Andrew Sheridan, the former England and British and Irish Lions prop forward, has been forced to retire with immediate effect because of a neck injury.
The 34 year-old, who won 40 caps for his country and played in two Tests for the Lions, still had one year left on his contract at Toulon but has been advised to stop playing on medical grounds after surgery failed to correct a long-standing neck injury.
Sheridan, who joined Toulon in 2012 after nine seasons at Sale Sharks, last played for the Top 14 side against Biarritz at the Stade Felix Mayol, when he aggravated a problem that had flared up in the previous November.

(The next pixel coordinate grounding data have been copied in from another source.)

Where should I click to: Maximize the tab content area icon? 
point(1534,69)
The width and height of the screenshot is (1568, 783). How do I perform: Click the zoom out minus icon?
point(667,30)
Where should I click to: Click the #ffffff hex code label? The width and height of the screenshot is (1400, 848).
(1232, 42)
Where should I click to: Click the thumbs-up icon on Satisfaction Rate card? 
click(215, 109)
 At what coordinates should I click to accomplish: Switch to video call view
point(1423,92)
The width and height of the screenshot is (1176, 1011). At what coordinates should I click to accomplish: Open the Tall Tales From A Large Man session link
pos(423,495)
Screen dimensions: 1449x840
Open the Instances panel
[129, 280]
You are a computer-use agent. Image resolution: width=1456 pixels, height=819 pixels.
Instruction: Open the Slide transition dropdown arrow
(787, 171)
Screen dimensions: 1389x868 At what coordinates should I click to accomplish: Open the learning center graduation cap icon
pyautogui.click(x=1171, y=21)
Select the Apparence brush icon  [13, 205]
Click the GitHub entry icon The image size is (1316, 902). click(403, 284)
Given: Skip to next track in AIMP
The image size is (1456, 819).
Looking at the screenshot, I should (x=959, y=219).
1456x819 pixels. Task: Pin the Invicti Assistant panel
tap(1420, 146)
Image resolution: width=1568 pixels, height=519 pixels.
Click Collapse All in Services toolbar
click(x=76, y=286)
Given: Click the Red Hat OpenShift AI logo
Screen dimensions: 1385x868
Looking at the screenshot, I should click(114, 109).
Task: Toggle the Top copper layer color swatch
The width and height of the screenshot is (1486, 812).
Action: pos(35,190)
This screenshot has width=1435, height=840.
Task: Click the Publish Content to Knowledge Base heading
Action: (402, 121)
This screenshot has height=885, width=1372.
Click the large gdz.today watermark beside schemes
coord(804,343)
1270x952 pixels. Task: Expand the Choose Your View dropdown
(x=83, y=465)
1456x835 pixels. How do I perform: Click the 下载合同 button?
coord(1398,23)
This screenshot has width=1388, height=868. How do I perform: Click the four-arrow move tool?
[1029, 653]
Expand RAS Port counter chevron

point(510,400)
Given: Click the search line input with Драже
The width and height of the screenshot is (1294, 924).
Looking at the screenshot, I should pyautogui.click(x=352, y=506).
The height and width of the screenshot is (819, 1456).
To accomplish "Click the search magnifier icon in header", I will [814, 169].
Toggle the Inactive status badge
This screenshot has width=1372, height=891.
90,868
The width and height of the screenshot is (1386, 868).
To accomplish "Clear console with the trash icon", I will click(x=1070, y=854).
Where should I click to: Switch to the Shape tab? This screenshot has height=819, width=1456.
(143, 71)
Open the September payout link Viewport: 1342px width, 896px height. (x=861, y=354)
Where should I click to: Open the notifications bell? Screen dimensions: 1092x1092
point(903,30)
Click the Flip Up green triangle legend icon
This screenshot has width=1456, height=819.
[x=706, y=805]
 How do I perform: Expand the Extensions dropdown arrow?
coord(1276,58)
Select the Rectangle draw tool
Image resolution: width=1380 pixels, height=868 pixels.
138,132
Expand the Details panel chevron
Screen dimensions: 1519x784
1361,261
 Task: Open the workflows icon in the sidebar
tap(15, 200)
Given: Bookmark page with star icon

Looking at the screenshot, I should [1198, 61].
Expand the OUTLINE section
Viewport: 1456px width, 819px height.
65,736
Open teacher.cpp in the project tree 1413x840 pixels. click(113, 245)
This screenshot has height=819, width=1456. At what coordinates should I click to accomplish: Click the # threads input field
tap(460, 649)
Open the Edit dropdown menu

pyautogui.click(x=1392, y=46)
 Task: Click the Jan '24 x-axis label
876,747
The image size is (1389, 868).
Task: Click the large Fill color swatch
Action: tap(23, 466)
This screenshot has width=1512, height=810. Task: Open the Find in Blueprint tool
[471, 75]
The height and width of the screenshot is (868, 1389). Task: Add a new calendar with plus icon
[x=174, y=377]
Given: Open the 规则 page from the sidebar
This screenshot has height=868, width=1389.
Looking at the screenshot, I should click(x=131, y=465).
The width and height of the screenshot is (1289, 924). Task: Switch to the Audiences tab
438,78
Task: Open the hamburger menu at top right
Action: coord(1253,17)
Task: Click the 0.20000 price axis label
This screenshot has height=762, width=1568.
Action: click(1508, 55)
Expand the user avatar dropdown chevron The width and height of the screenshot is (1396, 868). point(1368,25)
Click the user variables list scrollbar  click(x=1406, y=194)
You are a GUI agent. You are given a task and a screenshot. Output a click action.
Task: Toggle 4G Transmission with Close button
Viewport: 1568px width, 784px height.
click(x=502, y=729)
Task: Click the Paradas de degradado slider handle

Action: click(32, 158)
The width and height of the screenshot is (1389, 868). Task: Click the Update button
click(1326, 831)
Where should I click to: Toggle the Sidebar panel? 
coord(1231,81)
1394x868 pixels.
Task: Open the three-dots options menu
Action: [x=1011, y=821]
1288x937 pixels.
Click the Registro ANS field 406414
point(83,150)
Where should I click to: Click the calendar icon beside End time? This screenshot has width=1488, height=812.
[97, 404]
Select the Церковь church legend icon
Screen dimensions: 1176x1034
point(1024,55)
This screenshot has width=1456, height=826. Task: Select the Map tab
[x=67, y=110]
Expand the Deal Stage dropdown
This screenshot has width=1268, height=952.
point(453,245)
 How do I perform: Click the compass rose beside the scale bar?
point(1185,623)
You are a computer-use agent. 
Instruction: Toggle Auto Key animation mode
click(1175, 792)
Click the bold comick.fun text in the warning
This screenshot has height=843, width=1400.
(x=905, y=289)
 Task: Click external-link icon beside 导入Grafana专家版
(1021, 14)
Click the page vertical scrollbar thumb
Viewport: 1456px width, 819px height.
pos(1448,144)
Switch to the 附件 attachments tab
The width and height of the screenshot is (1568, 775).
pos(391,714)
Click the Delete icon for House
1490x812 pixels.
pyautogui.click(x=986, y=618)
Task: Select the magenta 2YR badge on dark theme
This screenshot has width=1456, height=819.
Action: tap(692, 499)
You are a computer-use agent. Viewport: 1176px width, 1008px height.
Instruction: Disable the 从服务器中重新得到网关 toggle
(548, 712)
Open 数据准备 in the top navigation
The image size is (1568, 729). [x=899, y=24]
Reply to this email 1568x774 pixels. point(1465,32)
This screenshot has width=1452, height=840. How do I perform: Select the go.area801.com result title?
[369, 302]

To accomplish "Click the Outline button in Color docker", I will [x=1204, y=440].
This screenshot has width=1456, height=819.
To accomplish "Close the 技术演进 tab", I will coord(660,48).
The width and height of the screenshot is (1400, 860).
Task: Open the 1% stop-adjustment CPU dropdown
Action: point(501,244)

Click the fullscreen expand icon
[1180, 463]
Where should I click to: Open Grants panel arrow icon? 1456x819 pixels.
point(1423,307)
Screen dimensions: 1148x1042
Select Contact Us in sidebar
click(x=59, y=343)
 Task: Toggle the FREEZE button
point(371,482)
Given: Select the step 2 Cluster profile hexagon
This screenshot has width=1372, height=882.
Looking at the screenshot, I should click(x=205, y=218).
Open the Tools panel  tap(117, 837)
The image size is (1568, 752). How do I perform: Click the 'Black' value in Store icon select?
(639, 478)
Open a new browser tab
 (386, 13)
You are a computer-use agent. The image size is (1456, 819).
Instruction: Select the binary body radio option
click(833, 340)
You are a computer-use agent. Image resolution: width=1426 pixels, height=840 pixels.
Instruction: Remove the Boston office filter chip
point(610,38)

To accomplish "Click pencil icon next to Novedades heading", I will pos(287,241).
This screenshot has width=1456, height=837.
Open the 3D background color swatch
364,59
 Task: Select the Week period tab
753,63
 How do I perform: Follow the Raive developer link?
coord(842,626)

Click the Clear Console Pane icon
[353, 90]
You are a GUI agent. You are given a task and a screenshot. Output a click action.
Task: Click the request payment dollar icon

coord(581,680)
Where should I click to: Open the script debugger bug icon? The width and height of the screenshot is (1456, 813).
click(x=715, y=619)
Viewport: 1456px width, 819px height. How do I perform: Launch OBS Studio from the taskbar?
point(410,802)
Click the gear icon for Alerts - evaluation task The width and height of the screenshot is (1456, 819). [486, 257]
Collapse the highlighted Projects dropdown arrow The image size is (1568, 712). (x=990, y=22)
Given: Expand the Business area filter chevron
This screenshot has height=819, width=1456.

He was informed of the news during the last two weeks, with an official announcement expected on Tuesday.
He leaves the game as one of England’s most decorated forwards who at his peak was regarded as one of the most destructive scrummagers in the world game.
He won the Premiership with Sale in 2006 and the Heineken Cup with Toulon in 2013 when they beat French rivals Clermont Auvergne in the Dublin final.
He also played a significant part in helping Toulon to the Heineken Cup and Top 14 double last season before injury intervened in February.
He will be remembered most by England supporters for his thunderous scrummaging performances in the red rose shirt however.
He announced himself on the international stage on his first Test start in 2005 against Australia and then famously destroyed the Wallabies scrum in the World Cup quarter-final in Marseille when he humiliated opposition prop Matt Dunning.
He went on to play for England in the World Cup final defeat by South Africa and two years later made two Test appearances for the Lions in South Africa, having also made the tour of New Zealand in 2005.
Sheridan will now pursue a career in the wine trade.